INSTRUCTIONS TO FOLLOW
Copy out the listing below line for line, without changing anything.

Entries for finding words and elements
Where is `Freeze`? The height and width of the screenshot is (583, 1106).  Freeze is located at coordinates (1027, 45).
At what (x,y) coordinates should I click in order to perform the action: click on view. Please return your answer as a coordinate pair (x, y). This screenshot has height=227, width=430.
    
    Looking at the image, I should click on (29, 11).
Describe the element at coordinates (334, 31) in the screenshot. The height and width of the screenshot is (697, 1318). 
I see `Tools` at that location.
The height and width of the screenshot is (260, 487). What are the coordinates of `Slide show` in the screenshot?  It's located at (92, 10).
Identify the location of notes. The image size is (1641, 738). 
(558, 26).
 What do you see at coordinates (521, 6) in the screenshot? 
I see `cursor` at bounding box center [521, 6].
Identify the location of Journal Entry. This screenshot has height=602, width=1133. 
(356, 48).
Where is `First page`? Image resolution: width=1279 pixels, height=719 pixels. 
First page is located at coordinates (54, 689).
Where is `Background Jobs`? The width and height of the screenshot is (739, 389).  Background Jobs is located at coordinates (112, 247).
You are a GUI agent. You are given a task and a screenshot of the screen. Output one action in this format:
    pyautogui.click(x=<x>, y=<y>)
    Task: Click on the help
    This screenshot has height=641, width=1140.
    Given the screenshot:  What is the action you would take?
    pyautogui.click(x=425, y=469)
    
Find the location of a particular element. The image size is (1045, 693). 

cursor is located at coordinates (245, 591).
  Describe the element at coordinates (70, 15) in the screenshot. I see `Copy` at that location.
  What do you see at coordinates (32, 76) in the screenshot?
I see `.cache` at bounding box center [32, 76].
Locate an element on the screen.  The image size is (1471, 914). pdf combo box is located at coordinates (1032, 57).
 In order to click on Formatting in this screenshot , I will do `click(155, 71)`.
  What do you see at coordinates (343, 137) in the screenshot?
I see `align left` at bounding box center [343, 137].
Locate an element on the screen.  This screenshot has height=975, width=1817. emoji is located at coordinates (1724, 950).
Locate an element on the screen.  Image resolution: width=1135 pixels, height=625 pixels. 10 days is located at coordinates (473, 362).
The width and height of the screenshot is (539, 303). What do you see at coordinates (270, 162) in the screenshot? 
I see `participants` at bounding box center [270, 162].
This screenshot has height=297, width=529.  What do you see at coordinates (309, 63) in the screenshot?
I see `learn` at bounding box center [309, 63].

ANSWER TO THE TASK
Where is `Freeze`? The height and width of the screenshot is (583, 1106).  Freeze is located at coordinates (1027, 45).
At what (x,y) coordinates should I click in order to perform the action: click on view. Please return your answer as a coordinate pair (x, y). This screenshot has height=227, width=430.
    
    Looking at the image, I should click on (29, 11).
Describe the element at coordinates (334, 31) in the screenshot. The height and width of the screenshot is (697, 1318). 
I see `Tools` at that location.
The height and width of the screenshot is (260, 487). What are the coordinates of `Slide show` in the screenshot?  It's located at (92, 10).
Identify the location of notes. The image size is (1641, 738). 
(558, 26).
 What do you see at coordinates (521, 6) in the screenshot? 
I see `cursor` at bounding box center [521, 6].
Identify the location of Journal Entry. This screenshot has height=602, width=1133. 
(356, 48).
Where is `First page`? Image resolution: width=1279 pixels, height=719 pixels. 
First page is located at coordinates (54, 689).
Where is `Background Jobs`? The width and height of the screenshot is (739, 389).  Background Jobs is located at coordinates (112, 247).
You are a GUI agent. You are given a task and a screenshot of the screen. Output one action in this format:
    pyautogui.click(x=<x>, y=<y>)
    Task: Click on the help
    This screenshot has height=641, width=1140.
    Given the screenshot:  What is the action you would take?
    pyautogui.click(x=425, y=469)
    
Find the location of a particular element. The image size is (1045, 693). 

cursor is located at coordinates (245, 591).
  Describe the element at coordinates (70, 15) in the screenshot. I see `Copy` at that location.
  What do you see at coordinates (32, 76) in the screenshot?
I see `.cache` at bounding box center [32, 76].
Locate an element on the screen.  The image size is (1471, 914). pdf combo box is located at coordinates (1032, 57).
 In order to click on Formatting in this screenshot , I will do `click(155, 71)`.
  What do you see at coordinates (343, 137) in the screenshot?
I see `align left` at bounding box center [343, 137].
Locate an element on the screen.  This screenshot has height=975, width=1817. emoji is located at coordinates (1724, 950).
Locate an element on the screen.  Image resolution: width=1135 pixels, height=625 pixels. 10 days is located at coordinates (473, 362).
The width and height of the screenshot is (539, 303). What do you see at coordinates (270, 162) in the screenshot? 
I see `participants` at bounding box center [270, 162].
This screenshot has height=297, width=529.  What do you see at coordinates (309, 63) in the screenshot?
I see `learn` at bounding box center [309, 63].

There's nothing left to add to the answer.